Nos alegramos hoy con toda la Iglesia en una fiesta entrañable y consoladora porque “una muchedumbre inmensa que nadie podría contar” y que en su mayoría llevó una vida parecida a la nuestra, disfruta ya de la visión de Dios por toda una eternidad. Una multitud cuyos nombres no conocemos, que pasó inadvertida a quienes les trataron y, en ocasiones, incomprendidos o despreciados y maltratados, pero conocidos y amados por Dios.
Es esta una Solemnidad alentadora porque muchos de esos santos tendrían un carácter similar al nuestro, parecido temperamento, idéntica inclinación a la pereza, la sensualidad, el amor propio, y experimentaron los mismos sinsabores y penas, y, sin embargo, han superado con la ayuda de Dios esas dificultades. Es posible que más de un centenar de ellos y ellas pudiera decirnos: no te desanimes, también yo he pasado por esas pruebas. Sí, también tú puedes llevar una vida cristiana plena, una vida santa.
Esta Solemnidad que comenzó a celebrarse en toda la Iglesia a partir del s. IX, nos recuerda la llamada universal a la santidad. Podemos y debemos ser santos. “El Señor Jesús, predicó a todos y cada uno de sus discípulos, cualquiera que fuese su condición, la santidad de vida, de la que Él es iniciador y consumador: Sed, pues, vosotros perfectos como vuestro Padre celestial es perfecto (Mt 5, 48)” (C. Vaticano II, L.G., 40).
Hay quienes cuando oyen hablar que Dios les quiere santos, piensan que eso no es para ellos, que no tienen madera de santo. La santidad es una llamada de Dios a cada uno que, en esencia, consiste en amarle con todas nuestras fuerzas, sinceramente, en amar a quienes nos rodean con igual intensidad, y amar la fatiga de cada día, nuestro trabajo. Parece lógico que si la llamada procediera del Comité Olímpico para participar en las próximas Olimpiadas, más de uno pudiera excusarse diciendo que él no reúne las condiciones para el deporte de alta competición. Si la llamada viniera de un partido político para que militemos activamente en sus filas, de una cadena de televisión, de una emisora de radio o de una empresa editorial o periodística, podríamos también declinar esa llamada diciendo que no reunimos las condiciones para la política, la comunicación, las letras. Pero para amar todos tenemos condiciones. Todos podemos amar a Dios que es nuestro Padre y hacer caso de sus indicaciones.

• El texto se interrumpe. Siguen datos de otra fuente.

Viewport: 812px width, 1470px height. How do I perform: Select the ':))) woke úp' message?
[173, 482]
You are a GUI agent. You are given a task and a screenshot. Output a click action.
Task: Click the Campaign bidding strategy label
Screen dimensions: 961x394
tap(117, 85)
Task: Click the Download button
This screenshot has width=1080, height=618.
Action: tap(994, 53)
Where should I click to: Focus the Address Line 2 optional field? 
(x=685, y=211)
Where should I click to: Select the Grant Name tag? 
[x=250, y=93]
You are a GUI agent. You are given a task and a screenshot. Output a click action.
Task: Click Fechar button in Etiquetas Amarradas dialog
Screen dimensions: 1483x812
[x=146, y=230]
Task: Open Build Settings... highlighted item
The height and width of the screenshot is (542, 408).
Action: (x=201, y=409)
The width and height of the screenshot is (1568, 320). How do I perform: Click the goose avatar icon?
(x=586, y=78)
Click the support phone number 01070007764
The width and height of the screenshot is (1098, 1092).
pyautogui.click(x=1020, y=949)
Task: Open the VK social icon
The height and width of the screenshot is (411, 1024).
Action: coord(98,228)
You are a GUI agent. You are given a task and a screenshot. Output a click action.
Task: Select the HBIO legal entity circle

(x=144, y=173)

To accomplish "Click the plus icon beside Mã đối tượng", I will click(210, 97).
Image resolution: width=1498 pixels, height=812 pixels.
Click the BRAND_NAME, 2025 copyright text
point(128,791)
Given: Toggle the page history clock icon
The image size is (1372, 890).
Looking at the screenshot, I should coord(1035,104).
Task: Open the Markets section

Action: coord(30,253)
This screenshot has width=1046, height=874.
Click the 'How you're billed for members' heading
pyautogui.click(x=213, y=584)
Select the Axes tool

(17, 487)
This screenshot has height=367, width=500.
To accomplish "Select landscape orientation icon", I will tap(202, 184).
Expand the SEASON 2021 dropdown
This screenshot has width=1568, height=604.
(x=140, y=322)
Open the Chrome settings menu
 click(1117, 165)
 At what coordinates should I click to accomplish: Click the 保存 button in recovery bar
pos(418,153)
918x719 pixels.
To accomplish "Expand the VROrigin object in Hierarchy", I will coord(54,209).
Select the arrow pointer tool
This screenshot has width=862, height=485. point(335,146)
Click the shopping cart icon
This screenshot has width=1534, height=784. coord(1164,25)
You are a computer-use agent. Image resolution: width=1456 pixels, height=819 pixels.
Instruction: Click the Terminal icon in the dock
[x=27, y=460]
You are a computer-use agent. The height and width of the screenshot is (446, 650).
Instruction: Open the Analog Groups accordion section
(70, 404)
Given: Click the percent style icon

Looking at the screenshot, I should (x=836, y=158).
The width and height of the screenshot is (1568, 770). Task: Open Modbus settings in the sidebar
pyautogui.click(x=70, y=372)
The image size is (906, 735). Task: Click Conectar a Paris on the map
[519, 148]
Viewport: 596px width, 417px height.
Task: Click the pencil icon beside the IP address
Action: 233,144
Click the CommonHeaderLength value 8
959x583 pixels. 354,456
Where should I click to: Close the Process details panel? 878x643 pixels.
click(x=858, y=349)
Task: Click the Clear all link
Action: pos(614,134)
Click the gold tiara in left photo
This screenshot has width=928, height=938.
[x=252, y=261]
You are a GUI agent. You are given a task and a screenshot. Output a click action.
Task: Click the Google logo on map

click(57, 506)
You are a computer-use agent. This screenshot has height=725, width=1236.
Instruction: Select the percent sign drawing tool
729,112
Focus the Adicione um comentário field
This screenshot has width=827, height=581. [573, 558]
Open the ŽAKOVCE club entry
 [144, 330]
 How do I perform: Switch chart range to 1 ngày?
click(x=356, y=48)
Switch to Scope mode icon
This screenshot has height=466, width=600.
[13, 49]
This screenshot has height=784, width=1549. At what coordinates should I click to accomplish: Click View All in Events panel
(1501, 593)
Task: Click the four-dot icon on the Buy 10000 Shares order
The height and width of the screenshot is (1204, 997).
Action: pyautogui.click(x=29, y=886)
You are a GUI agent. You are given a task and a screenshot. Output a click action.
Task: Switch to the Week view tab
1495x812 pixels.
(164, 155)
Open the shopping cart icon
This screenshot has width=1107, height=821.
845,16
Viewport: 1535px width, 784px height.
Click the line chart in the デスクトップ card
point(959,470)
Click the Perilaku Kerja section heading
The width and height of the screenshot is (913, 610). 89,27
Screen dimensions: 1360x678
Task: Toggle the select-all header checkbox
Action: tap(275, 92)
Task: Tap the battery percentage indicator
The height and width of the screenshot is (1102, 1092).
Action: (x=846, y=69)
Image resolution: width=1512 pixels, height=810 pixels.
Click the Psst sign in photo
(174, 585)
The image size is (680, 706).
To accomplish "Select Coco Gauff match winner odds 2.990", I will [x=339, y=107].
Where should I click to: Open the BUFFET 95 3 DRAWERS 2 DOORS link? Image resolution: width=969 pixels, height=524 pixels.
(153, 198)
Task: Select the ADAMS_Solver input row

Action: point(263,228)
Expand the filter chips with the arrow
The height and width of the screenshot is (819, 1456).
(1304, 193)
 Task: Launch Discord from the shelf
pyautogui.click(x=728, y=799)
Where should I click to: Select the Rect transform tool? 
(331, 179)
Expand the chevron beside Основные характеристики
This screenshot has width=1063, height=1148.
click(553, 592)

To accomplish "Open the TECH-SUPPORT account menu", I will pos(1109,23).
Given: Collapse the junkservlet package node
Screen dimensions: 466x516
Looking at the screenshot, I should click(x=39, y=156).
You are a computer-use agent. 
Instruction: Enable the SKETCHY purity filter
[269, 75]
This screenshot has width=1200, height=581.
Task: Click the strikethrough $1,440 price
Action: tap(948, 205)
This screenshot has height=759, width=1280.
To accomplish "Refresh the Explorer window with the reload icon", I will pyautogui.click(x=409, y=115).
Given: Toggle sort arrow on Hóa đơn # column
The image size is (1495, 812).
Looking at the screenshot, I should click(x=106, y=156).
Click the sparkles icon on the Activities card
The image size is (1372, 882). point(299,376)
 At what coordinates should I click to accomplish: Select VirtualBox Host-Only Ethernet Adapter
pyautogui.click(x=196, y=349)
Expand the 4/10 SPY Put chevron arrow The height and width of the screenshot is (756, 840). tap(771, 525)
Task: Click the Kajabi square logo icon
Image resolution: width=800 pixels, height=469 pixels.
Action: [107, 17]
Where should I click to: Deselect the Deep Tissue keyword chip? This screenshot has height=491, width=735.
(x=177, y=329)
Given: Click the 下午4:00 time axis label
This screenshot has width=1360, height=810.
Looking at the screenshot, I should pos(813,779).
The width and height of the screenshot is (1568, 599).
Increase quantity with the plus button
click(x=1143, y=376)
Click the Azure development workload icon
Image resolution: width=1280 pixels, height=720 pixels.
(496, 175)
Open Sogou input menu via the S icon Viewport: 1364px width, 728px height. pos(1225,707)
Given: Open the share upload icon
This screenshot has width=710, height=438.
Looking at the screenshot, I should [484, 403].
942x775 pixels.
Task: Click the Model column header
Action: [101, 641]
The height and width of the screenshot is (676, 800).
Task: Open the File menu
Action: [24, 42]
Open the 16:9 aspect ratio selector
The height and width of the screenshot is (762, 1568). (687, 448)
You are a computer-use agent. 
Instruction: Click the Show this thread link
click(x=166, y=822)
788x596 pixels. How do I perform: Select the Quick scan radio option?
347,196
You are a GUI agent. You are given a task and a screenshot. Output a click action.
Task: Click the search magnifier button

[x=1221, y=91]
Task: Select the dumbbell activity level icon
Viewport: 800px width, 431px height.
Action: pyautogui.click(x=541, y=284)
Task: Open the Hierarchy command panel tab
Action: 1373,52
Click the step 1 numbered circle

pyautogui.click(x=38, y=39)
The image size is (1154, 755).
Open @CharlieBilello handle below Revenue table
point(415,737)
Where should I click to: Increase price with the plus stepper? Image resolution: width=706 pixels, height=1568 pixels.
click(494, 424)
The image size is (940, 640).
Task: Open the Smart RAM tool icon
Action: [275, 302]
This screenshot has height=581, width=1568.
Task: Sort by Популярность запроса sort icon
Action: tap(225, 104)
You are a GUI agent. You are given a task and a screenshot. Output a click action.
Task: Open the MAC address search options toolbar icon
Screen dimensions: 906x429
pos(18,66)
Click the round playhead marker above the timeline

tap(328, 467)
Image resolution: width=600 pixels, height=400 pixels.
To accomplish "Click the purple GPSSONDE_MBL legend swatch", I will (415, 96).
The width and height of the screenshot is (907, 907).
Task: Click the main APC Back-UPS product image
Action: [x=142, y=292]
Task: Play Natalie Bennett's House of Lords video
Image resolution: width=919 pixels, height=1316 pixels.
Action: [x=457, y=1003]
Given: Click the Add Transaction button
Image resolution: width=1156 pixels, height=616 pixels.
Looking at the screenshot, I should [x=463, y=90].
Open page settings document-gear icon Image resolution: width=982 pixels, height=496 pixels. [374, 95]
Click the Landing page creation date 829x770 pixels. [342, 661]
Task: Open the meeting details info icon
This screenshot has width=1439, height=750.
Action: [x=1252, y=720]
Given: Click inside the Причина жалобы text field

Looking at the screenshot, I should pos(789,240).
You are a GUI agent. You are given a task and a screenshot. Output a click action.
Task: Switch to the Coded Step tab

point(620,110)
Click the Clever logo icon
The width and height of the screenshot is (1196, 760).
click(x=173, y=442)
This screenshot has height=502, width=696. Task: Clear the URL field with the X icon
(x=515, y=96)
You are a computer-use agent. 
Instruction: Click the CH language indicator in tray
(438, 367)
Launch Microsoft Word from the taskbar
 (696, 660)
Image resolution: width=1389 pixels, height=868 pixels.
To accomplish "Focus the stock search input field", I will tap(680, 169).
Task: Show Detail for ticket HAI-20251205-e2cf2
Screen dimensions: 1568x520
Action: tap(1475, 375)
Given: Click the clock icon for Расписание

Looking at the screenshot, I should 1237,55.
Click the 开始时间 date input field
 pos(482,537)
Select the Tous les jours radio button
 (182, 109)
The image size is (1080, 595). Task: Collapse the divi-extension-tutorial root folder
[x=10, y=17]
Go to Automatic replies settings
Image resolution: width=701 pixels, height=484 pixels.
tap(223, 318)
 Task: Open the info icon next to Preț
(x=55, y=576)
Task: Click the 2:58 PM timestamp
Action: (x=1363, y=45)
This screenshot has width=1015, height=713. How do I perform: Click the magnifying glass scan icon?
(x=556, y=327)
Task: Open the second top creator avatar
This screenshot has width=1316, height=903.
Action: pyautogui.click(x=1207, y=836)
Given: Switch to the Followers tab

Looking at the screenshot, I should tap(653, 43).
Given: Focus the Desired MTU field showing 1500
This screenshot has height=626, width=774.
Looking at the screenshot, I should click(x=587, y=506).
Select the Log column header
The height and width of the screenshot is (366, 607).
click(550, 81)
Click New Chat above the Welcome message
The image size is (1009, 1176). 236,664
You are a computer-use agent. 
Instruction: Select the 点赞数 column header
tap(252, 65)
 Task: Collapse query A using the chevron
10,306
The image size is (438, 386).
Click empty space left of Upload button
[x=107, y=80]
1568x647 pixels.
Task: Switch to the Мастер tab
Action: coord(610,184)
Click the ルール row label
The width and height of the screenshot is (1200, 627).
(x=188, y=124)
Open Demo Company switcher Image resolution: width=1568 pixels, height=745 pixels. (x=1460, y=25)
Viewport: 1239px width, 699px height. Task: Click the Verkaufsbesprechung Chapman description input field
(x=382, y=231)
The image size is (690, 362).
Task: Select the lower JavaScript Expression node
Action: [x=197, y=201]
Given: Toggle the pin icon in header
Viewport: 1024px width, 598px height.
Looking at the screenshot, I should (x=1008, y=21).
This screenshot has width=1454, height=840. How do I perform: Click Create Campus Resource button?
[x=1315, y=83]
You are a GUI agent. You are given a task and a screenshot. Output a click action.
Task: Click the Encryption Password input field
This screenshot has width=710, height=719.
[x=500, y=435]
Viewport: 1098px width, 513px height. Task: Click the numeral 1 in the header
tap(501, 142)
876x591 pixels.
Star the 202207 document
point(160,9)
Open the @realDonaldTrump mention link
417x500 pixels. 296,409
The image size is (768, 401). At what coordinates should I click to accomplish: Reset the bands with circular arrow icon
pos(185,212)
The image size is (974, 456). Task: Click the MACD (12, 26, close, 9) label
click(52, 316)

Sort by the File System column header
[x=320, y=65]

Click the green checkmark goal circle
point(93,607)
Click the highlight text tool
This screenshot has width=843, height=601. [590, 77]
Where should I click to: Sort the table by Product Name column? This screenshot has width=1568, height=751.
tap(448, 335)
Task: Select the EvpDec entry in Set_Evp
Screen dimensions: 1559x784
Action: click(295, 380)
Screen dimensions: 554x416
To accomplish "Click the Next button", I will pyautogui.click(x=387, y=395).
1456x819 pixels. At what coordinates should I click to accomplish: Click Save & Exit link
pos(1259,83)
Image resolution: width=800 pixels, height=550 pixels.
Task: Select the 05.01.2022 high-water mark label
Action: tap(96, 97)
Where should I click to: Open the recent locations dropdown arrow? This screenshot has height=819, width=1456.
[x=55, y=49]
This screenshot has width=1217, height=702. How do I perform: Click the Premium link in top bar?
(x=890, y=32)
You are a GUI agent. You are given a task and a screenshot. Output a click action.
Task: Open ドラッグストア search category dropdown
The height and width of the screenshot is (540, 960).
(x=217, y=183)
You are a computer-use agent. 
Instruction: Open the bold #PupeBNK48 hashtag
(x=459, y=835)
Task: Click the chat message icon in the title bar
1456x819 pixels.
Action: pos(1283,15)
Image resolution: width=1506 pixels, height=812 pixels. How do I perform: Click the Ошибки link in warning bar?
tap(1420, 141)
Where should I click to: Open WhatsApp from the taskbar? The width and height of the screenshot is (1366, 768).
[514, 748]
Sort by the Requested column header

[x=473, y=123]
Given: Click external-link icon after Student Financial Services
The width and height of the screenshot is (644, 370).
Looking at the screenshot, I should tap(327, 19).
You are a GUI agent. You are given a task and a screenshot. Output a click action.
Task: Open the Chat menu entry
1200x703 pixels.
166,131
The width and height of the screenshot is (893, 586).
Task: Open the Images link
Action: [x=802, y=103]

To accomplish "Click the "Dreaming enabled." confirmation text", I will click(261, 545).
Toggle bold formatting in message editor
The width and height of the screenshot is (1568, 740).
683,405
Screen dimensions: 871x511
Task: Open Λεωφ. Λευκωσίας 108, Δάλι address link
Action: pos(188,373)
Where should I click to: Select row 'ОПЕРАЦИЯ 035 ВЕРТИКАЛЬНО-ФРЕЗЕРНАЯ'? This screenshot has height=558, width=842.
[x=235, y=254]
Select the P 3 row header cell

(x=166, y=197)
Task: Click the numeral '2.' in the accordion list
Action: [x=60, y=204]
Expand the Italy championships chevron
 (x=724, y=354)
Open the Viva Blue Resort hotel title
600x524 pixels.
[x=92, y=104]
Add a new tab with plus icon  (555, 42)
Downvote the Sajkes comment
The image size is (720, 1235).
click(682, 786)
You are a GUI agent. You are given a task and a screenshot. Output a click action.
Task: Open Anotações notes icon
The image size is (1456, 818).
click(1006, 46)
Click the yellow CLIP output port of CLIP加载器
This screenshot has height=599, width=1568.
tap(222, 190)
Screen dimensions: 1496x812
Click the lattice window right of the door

En el Evangelio de hoy, el Señor va enumerando las características de la santidad que permiten la entrada en la gran fiesta del cielo: los pobres de espíritu, esto es, los que no adoran el becerro de oro; los limpios de corazón; los sufridos; los que trabajan por la paz; los que van contra corriente, perseguidos por causa de la justicia... “Son santos los que luchan hasta el final de su vida: los que siempre se saben levantar después de cada tropiezo, de cada día, para proseguir valientemente el camino con humildad, con amor, con esperanza” (S. Josemaría Escrivá).
Encaminemos nuestros pasos por la senda de la santidad guiados por la fe y estimulados por el ejemplo de una multitud tan numerosa y variada con la certeza de que no nos faltará tampoco la ayuda de Santa María, Reina de Todos los Santos.